■ WORK TO COMPLETE:
Line by line, copy the records below exactly and leave the pictures out.

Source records
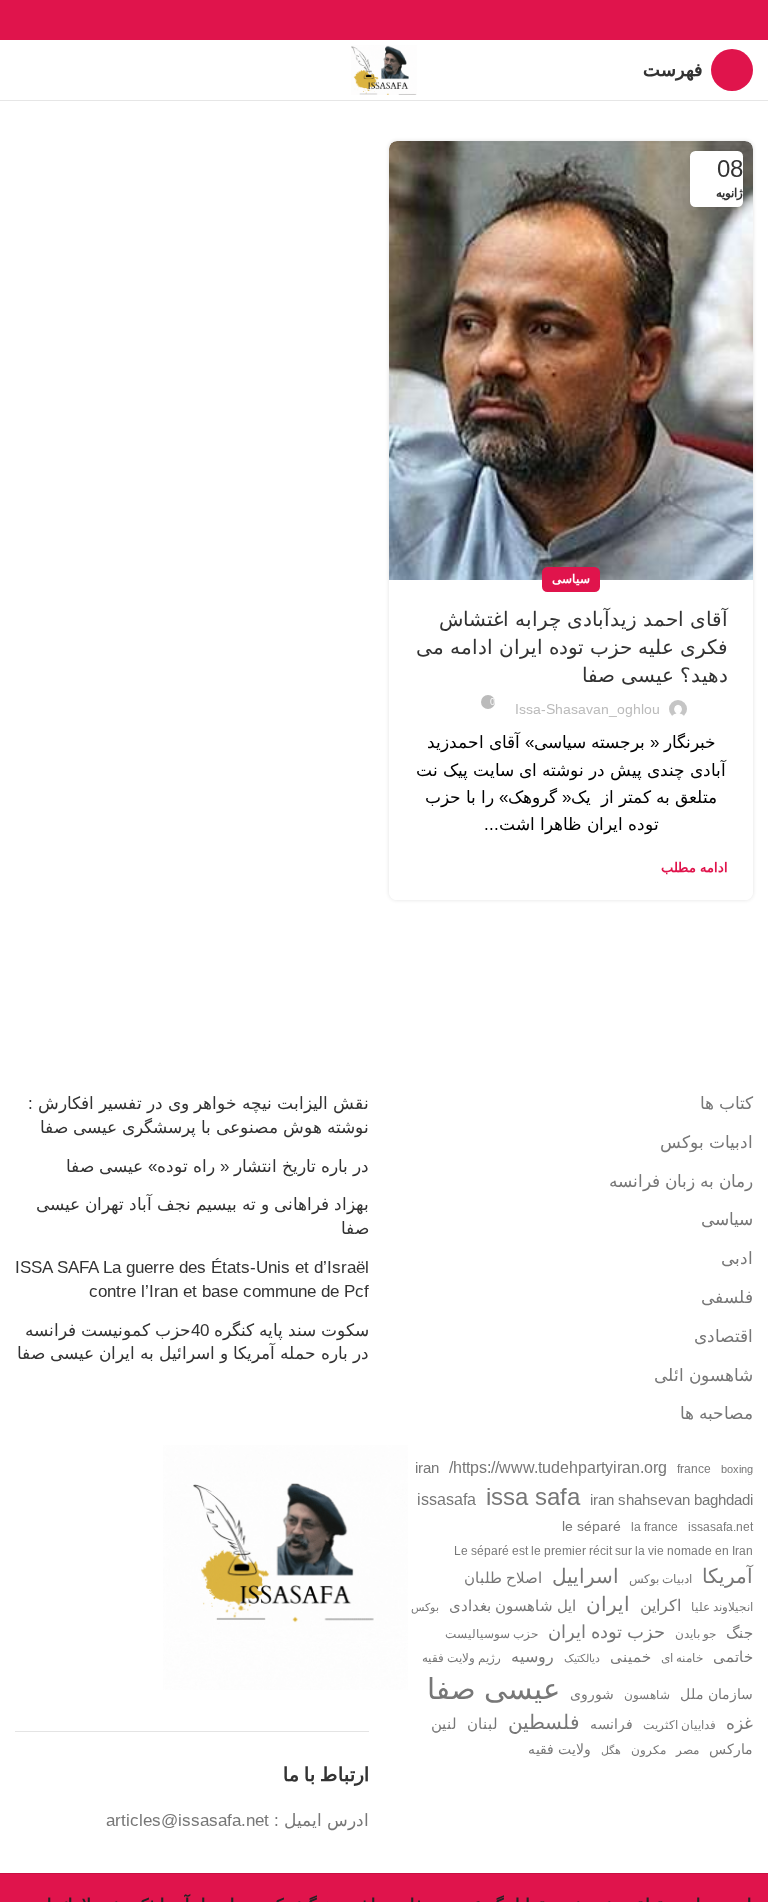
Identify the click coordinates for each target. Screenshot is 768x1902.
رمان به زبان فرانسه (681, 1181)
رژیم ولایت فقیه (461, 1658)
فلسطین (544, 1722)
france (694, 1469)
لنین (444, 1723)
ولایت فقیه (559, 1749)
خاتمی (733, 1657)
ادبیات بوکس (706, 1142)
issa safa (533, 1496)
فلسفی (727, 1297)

■ SOLUTION TO THE PROBLEM:
Identify the click coordinates for each target. Screenshot is 768x1902.
رمان به زبان فرانسه (681, 1181)
رژیم ولایت فقیه (461, 1658)
فلسطین (544, 1722)
france (694, 1469)
لنین (444, 1723)
ولایت فقیه (559, 1749)
خاتمی (733, 1657)
ادبیات بوکس (706, 1142)
issa safa (533, 1496)
فلسفی (727, 1297)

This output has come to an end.